### Exercise directions
Could you give the entries again, exactly as written?

┌──

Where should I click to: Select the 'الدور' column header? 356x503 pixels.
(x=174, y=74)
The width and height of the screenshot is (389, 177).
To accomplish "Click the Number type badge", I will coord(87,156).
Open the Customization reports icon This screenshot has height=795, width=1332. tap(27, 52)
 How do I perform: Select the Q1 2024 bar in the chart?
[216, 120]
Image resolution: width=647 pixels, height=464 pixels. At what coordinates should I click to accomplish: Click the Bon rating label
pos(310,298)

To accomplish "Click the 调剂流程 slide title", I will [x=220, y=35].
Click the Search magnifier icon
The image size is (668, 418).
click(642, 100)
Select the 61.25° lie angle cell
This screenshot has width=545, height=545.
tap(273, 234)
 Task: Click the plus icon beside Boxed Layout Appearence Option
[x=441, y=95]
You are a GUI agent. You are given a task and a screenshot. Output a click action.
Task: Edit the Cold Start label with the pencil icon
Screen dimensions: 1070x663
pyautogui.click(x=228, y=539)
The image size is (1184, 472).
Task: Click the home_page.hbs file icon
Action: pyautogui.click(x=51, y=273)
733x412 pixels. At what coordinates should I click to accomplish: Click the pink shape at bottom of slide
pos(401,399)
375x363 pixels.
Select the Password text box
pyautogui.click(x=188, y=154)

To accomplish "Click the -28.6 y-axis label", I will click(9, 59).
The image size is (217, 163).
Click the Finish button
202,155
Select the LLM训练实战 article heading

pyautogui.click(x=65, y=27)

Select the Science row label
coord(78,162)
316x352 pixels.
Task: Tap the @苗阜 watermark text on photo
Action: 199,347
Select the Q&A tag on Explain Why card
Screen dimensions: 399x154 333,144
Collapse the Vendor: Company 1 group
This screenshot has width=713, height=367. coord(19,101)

└──

### Expected answer
Where should I click to: Select the 'الدور' column header? 356x503 pixels.
(x=174, y=74)
The width and height of the screenshot is (389, 177).
To accomplish "Click the Number type badge", I will coord(87,156).
Open the Customization reports icon This screenshot has height=795, width=1332. tap(27, 52)
 How do I perform: Select the Q1 2024 bar in the chart?
[216, 120]
Image resolution: width=647 pixels, height=464 pixels. At what coordinates should I click to accomplish: Click the Bon rating label
pos(310,298)

To accomplish "Click the 调剂流程 slide title", I will [x=220, y=35].
Click the Search magnifier icon
The image size is (668, 418).
click(642, 100)
Select the 61.25° lie angle cell
This screenshot has width=545, height=545.
tap(273, 234)
 Task: Click the plus icon beside Boxed Layout Appearence Option
[x=441, y=95]
You are a GUI agent. You are given a task and a screenshot. Output a click action.
Task: Edit the Cold Start label with the pencil icon
Screen dimensions: 1070x663
pyautogui.click(x=228, y=539)
The image size is (1184, 472).
Task: Click the home_page.hbs file icon
Action: pyautogui.click(x=51, y=273)
733x412 pixels. At what coordinates should I click to accomplish: Click the pink shape at bottom of slide
pos(401,399)
375x363 pixels.
Select the Password text box
pyautogui.click(x=188, y=154)

To accomplish "Click the -28.6 y-axis label", I will click(9, 59).
The image size is (217, 163).
Click the Finish button
202,155
Select the LLM训练实战 article heading

pyautogui.click(x=65, y=27)

Select the Science row label
coord(78,162)
316x352 pixels.
Task: Tap the @苗阜 watermark text on photo
Action: 199,347
Select the Q&A tag on Explain Why card
Screen dimensions: 399x154 333,144
Collapse the Vendor: Company 1 group
This screenshot has width=713, height=367. coord(19,101)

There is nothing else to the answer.